- **Problem description**
Transcribe word for word the lines below from the line with "Hamster (277, 1826)" through the line with "Chien de Prairie (910, 1826)", ends included.

[Stored items]
BEGIN

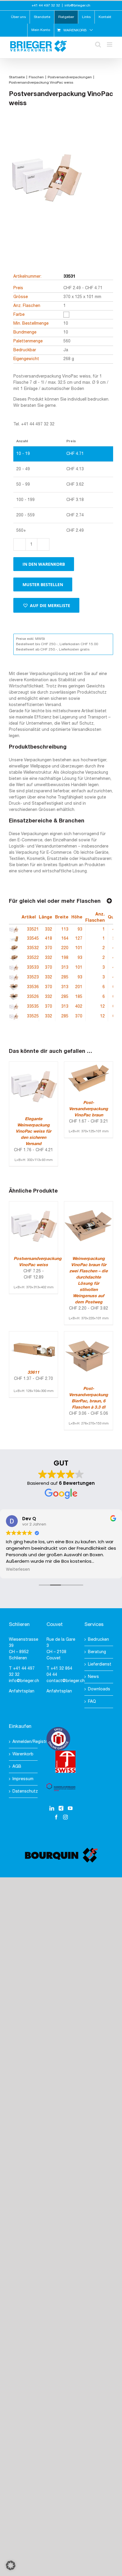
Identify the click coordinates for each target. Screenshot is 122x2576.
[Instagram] (65, 1817)
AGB (16, 1767)
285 (64, 977)
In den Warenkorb (44, 564)
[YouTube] (70, 1808)
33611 (33, 1373)
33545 (33, 939)
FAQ (92, 1702)
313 (64, 968)
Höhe (76, 917)
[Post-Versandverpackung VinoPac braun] (88, 1065)
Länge (45, 917)
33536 (33, 987)
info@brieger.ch (77, 5)
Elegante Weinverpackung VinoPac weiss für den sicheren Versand (33, 1131)
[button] (46, 605)
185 (78, 997)
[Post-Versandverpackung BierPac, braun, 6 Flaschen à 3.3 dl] (88, 1334)
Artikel (29, 917)
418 (48, 939)
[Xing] (61, 1808)
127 (78, 939)
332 (48, 929)
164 (64, 939)
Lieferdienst (99, 1664)
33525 (33, 1016)
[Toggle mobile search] (98, 44)
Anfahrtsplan (21, 1691)
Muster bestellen (43, 584)
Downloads (99, 1689)
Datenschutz (23, 1791)
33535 (33, 1007)
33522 (33, 958)
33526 (33, 997)
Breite (61, 917)
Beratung (97, 1652)
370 (48, 948)
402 (78, 1007)
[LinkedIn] (51, 1808)
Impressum (22, 1779)
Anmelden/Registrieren (23, 1742)
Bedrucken (98, 1640)
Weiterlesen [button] (18, 1569)
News (93, 1677)
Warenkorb (22, 1754)
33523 (33, 977)
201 (78, 987)
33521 (33, 929)
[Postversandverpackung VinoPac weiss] (33, 1204)
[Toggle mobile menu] (110, 44)
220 (64, 948)
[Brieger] (46, 187)
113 (64, 929)
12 (102, 1007)
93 (80, 929)
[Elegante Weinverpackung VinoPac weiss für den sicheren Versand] (33, 1065)
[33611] (33, 1334)
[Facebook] (56, 1817)
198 (64, 958)
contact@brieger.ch (65, 1681)
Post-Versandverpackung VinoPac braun (88, 1109)
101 (78, 948)
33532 (33, 948)
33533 (33, 968)
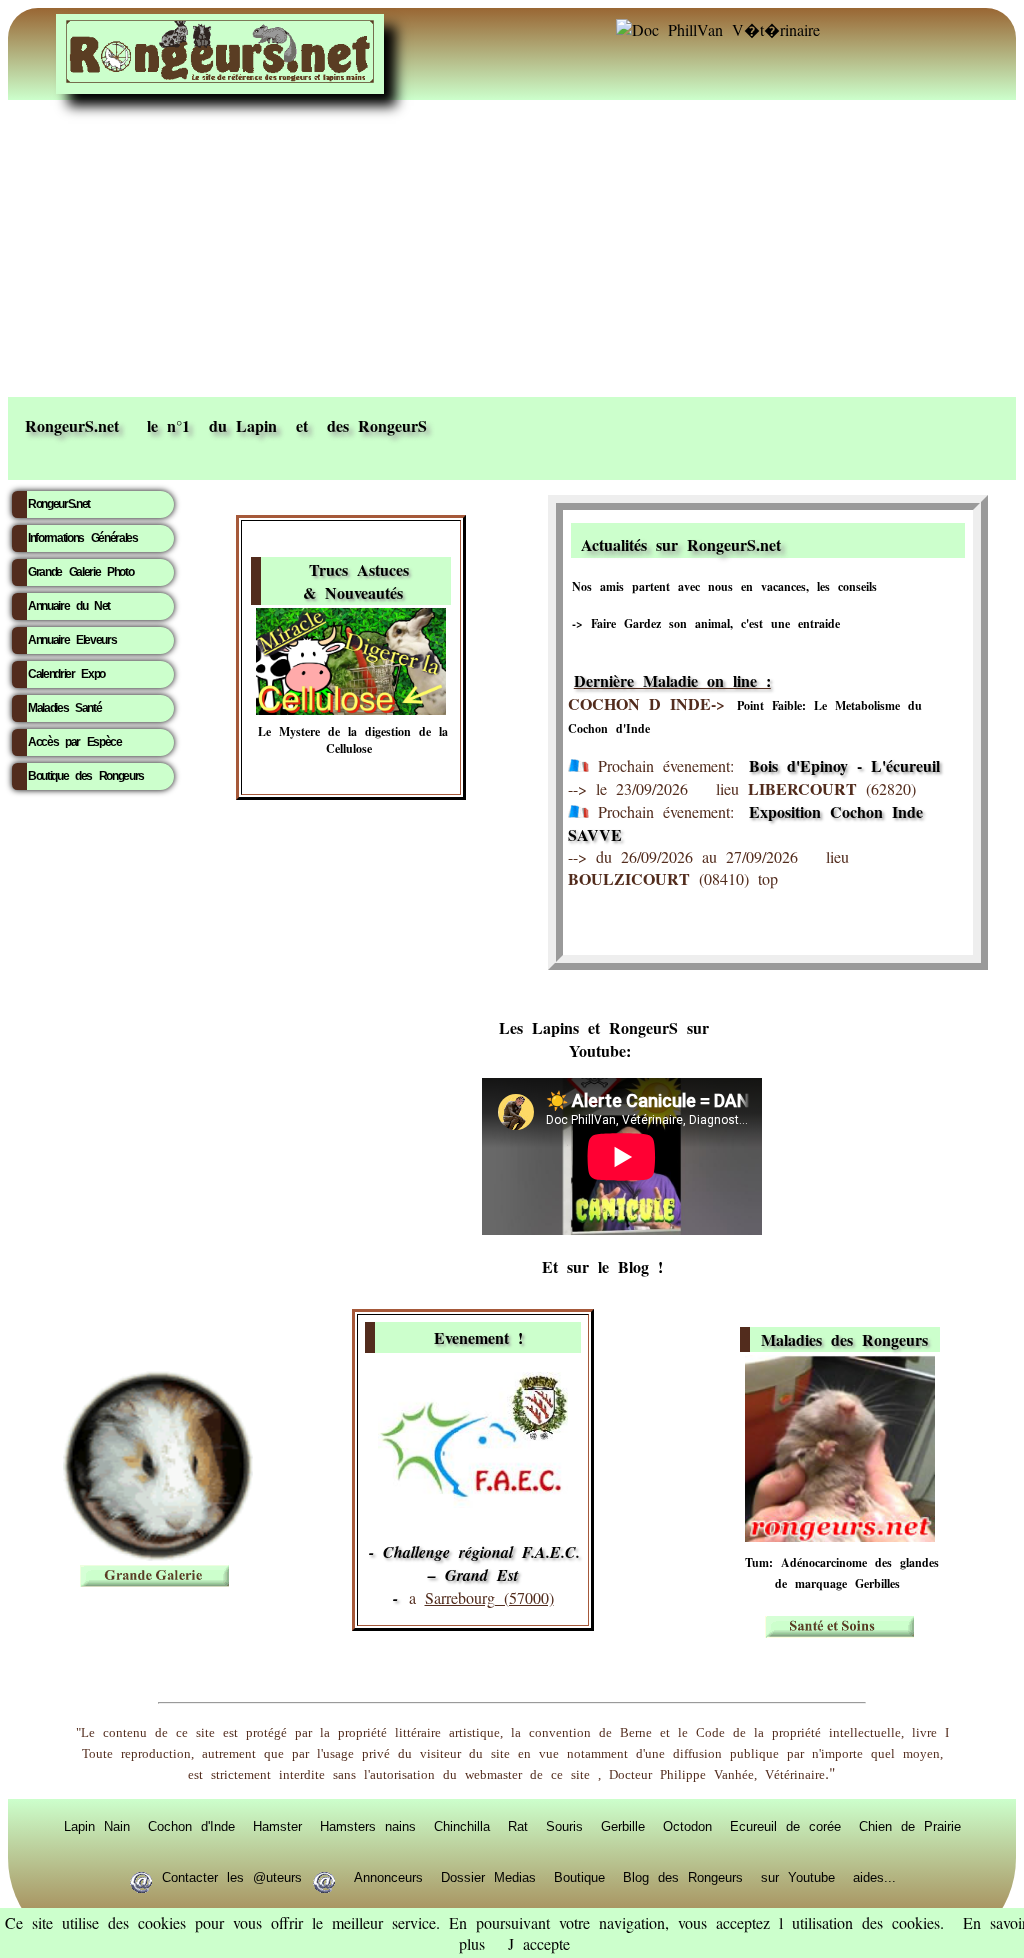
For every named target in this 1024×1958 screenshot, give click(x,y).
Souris (564, 1826)
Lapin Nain (97, 1826)
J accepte (539, 1943)
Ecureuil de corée (785, 1826)
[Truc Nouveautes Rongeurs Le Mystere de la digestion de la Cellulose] (351, 708)
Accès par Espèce (75, 742)
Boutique (579, 1877)
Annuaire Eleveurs (72, 640)
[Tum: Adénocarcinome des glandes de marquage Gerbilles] (840, 1535)
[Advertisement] (512, 247)
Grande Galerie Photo (80, 572)
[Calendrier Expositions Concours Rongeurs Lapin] (473, 1501)
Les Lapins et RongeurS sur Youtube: (604, 1039)
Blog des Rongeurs (683, 1877)
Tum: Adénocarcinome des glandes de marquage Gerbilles (842, 1573)
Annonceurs (388, 1877)
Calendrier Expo (66, 674)
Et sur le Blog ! (602, 1266)
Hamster (277, 1826)
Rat (518, 1826)
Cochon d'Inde (191, 1826)
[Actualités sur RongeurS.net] (870, 541)
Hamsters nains (368, 1826)
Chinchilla (462, 1826)
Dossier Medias (488, 1877)
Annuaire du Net (69, 606)
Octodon (687, 1826)
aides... (874, 1877)
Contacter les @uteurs (232, 1877)
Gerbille (623, 1826)
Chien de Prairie (910, 1826)
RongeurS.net (59, 504)
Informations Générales (83, 538)
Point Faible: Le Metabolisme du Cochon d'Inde (745, 717)
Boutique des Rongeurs (86, 776)
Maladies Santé (64, 708)
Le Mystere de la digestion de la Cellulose (353, 740)
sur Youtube (798, 1877)
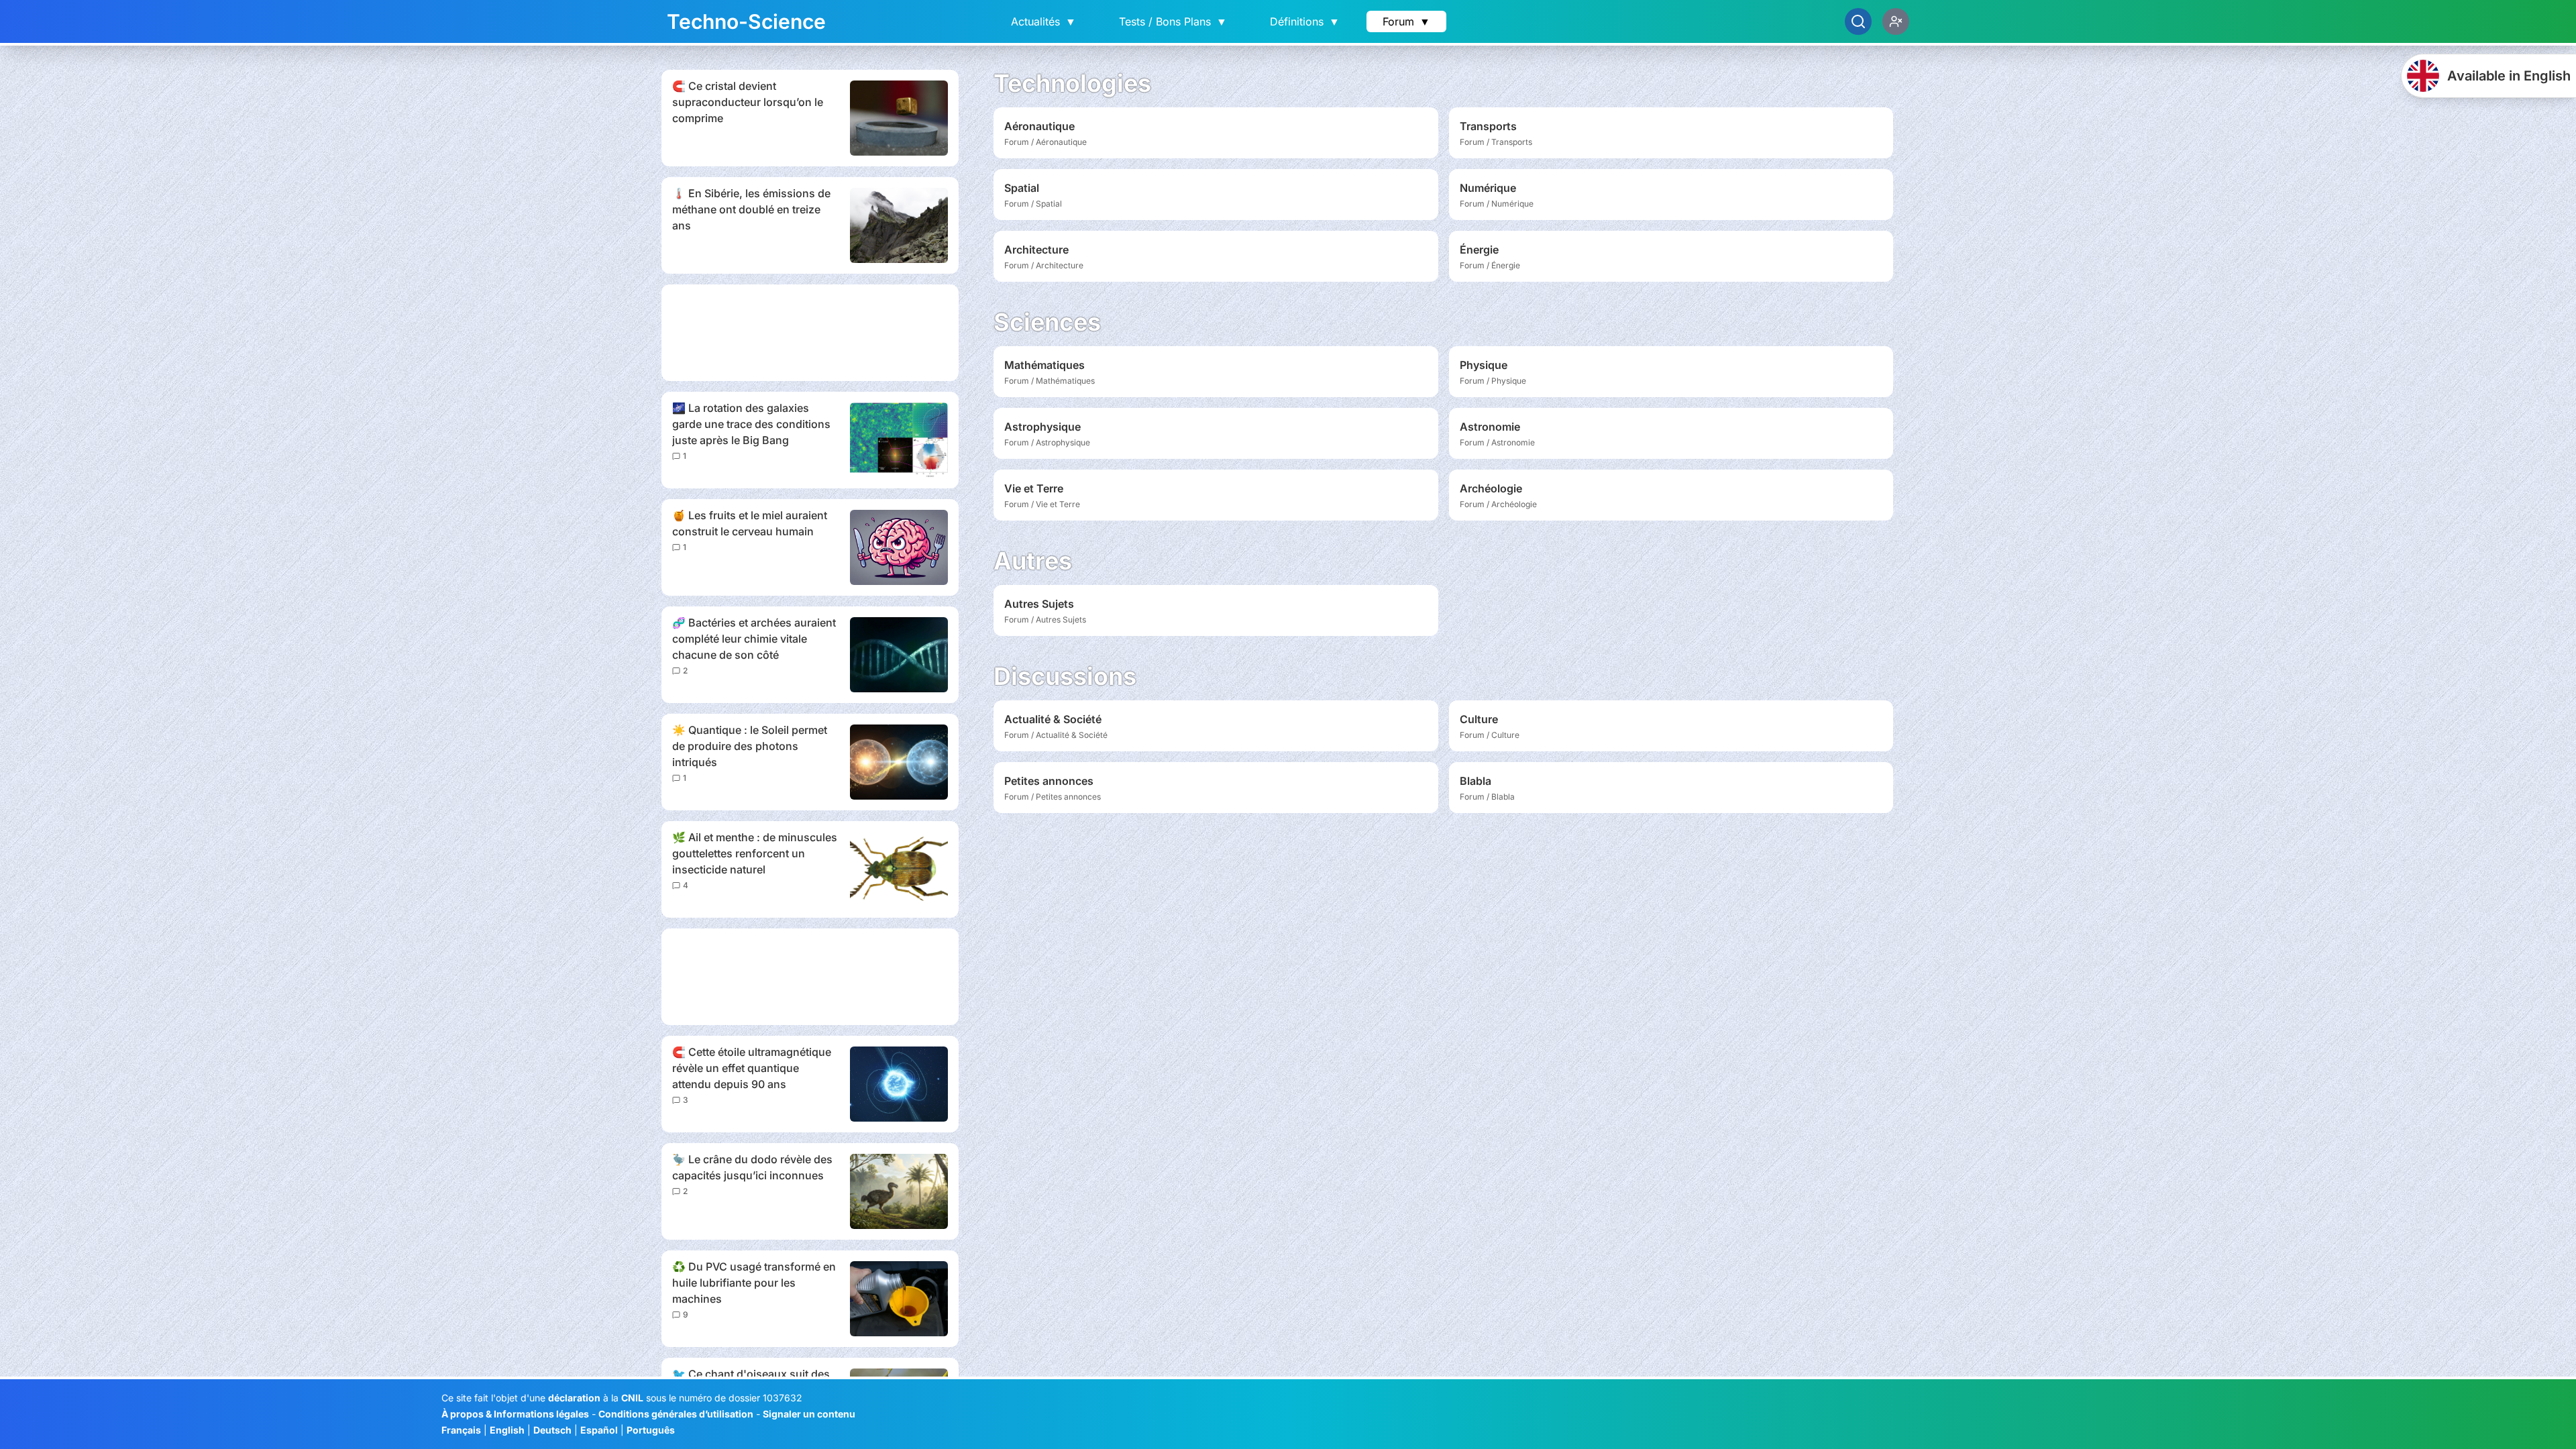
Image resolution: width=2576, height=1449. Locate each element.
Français (461, 1430)
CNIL (632, 1397)
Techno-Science (746, 21)
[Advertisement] (810, 332)
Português (651, 1430)
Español (599, 1430)
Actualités (1043, 21)
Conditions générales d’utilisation (675, 1413)
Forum (1406, 21)
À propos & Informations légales (515, 1413)
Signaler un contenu (809, 1413)
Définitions (1305, 21)
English (507, 1430)
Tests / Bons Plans (1173, 21)
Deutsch (552, 1430)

END

- **Result**
Hamster (277, 1826)
Rat (518, 1826)
Cochon d'Inde (191, 1826)
[Actualités sur RongeurS.net] (870, 541)
Hamsters nains (368, 1826)
Chinchilla (462, 1826)
Dossier Medias (488, 1877)
Annuaire du Net (69, 606)
Octodon (687, 1826)
aides... (874, 1877)
Contacter les @uteurs (232, 1877)
Gerbille (623, 1826)
Chien de Prairie (910, 1826)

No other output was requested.